In this tutorial, we will learn how to handle the different element query operators provided by the Mongo database. But before moving further with the tutorial, we will need to create the sample collection. The following script creates a database called warehouse with a collection as editors. Open the Mongo terminal and execute the script.

> use warehouse

> db.editors.insertMany( [
	{ "_id" : "1001", "name" : { "first" : "Daniel", "last" : "Atlas" }, "author_for" : [ "Java Code Geek", "Web Code Geek" ], "retirement_date" : "2023-01-30", address: "2030 Martian Way", zip_code : 93749834 },
	{ "_id" : "1002", "name" : { "first" : "Charlotte", "last" : "Neil" }, "author_for" : [ "Web Code Geek" ], post_reviews_percentage: 87.333333333333333 },
	{ "_id" : "1003", "name" : { "first" : "James", "last" : "Breen" }, "author_for" : [ "Java Code Geek", "Web Code Geek", "Dot Net Geek" ], "retirement_date" : "2020-12-04" },
	{ "_id" : "1004", "name" : { "first" : "John", "last" : "Gordon" }, "author_for" : [ "Dot Net Geek" ], "retirement_date" : "2025-05-15" },
	{ "_id" : "1005", "name" : { "first" : "Rick", "last" : "Ford" }, "author_for" : [ "Web Code Geek", "Dot Net Geek" ], address : "2324 Pluto Place", zip_code : "9069" },
	{ "_id" : "1006", "name" : { "first" : "Susan", "last" : "Dixit" }, "author_for" : [ ], "retirement_date" : "2020-12-22", post_reviews_percentage: "94.06" },
	{ "_id" : "1007", "name" : { "first" : "John", "last" : "Snow" }, "author_for" : [ "Java Code Geek" ], address: "156 Lunar Place", zip_code : 43339214 },
	{ "_id" : "1008", "name" : { "first" : "Arya", "last" : "Stark" }, "author_for" : [ "Java Code Geek", "Dot Net Geek" ], "retirement_date" : "", address : "55 Saturn Ring", zip_code : "1412" }
] )

> db.editors.find()

If everything goes well, the database and the collection will be shown in the Mongo Workbench.

Fig. 1: Database & Collection Creation
Fig. 1: Database & Collection Creation

2.1 $exists Operator

In the Mongo universe, the $exists operator allows the user to get those documents from a collection for which a specific field exists in a Mongo document or not.

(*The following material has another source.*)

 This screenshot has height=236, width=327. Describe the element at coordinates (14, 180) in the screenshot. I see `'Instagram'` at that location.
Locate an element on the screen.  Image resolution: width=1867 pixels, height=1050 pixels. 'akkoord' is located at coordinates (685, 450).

Here is what the query syntax will look like.

Syntax

> db.collection_name.find( { <field_name>: { $exists: <boolean_value> } } )

Where:

  • field_name is the attribute name on which the documents from a collection are retrieved
  • If the boolean_value is ‘true’, $exists operator matches the collection documents that contain the specific field, including documents where the field_value is ‘null’
  • If the boolean_value is ‘false’, $exists operator returns those documents that do not contain the specific field

Let’s understand this with the help of an example.

2.1.1 $exists operator with ‘true’ keyword

Consider a scenario where developers want to fetch the documents from a collection where the retirement_date field exists. The following Mongo query can be used.

Query 1

> db.editors.find( { retirement_date: { $exists: true } } ).pretty()

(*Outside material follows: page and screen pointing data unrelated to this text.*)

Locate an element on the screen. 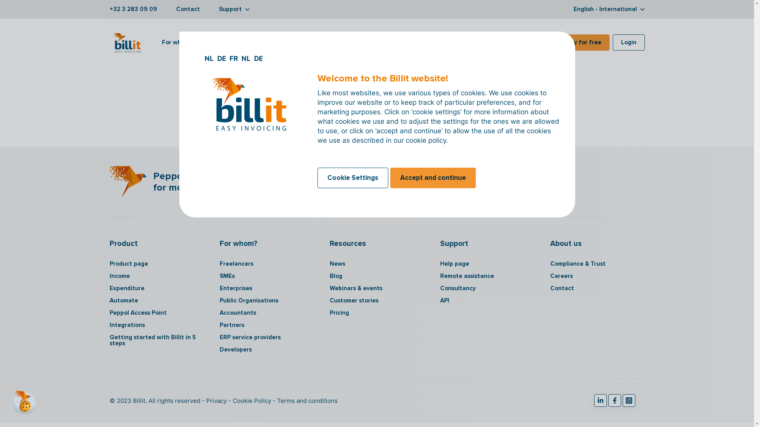  'Expenditure' is located at coordinates (156, 288).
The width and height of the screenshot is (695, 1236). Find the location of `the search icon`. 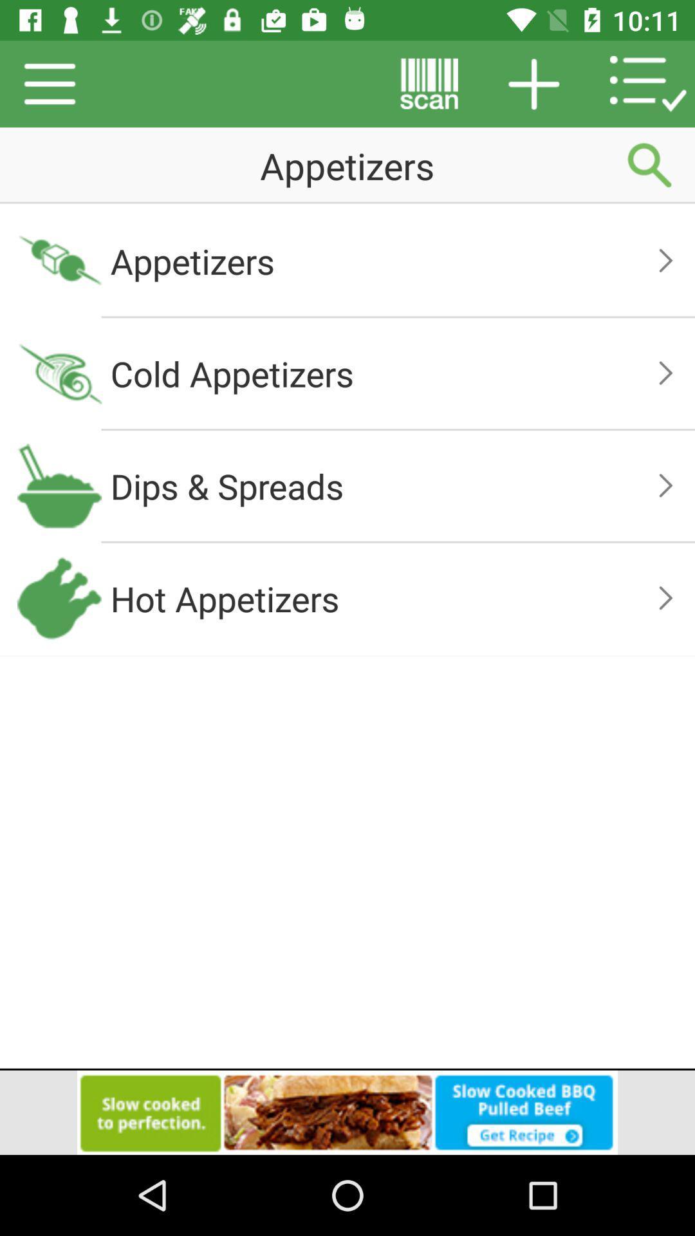

the search icon is located at coordinates (650, 165).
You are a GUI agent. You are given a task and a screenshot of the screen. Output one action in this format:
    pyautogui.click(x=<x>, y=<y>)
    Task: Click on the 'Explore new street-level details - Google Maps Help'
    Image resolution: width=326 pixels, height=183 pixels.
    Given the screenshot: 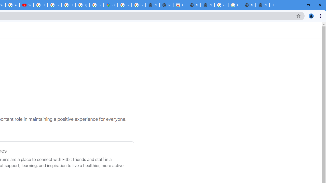 What is the action you would take?
    pyautogui.click(x=96, y=5)
    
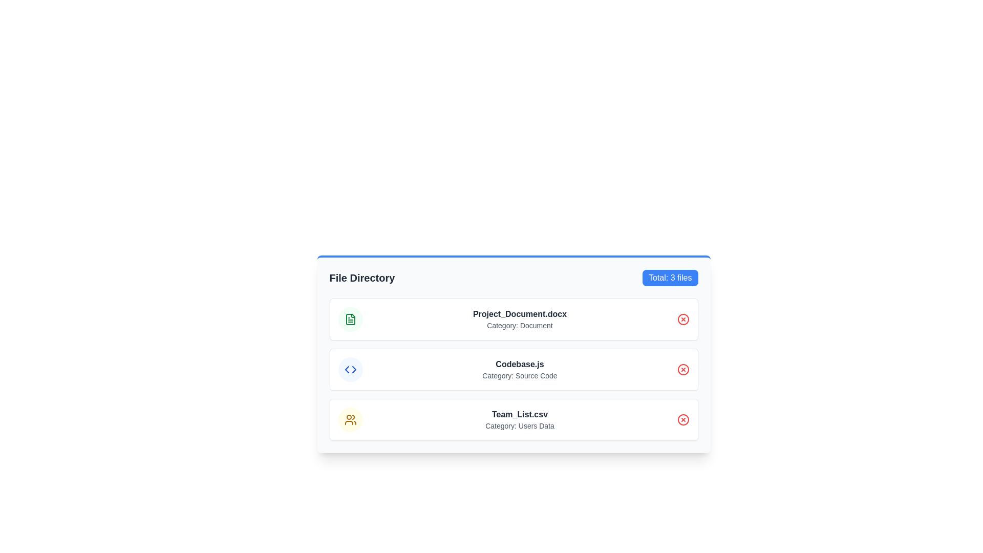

This command will only get those documents from the editors collection that contain the retirement_date field. This command also includes the document whose retirement_date field has a blank value.

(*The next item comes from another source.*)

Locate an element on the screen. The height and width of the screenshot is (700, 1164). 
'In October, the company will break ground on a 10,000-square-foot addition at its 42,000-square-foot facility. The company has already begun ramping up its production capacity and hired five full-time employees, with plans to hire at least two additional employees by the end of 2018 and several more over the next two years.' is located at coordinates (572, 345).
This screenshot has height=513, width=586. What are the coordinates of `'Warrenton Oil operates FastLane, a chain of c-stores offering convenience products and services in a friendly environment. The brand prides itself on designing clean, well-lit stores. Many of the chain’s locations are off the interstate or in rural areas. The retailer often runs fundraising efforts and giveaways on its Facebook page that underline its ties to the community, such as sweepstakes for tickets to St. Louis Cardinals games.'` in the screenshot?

Fig. 2: Mongo database '$exists: true' operation
Fig. 2: Mongo database ‘$exists: true’ operation

2.1.2 $exists operator with ‘false’ keyword

Consider a scenario where developers want to fetch the documents from a collection where the retirement_date field does not exist. The following Mongo query can be used.

Query 2

> db.editors.find( { retirement_date: { $exists: false } } ).pretty()

This command will only get those documents from the editors collection that do not contain the retirement_date field.

Fig. 3: Mongo database '$exists: false' operation
Fig. 3: Mongo database ‘$exists: false’ operation

2.2 $type Operator

In the Mongo universe, the $type operator allows the developers to get only those documents from a collection that have a field value of a certain data type. This operator is useful where the data-type of the data is not known. Here is what the query syntax will look like.

Syntax

> db.collection_name.find( { <field_name>: { $type: < BSON_Type> } } )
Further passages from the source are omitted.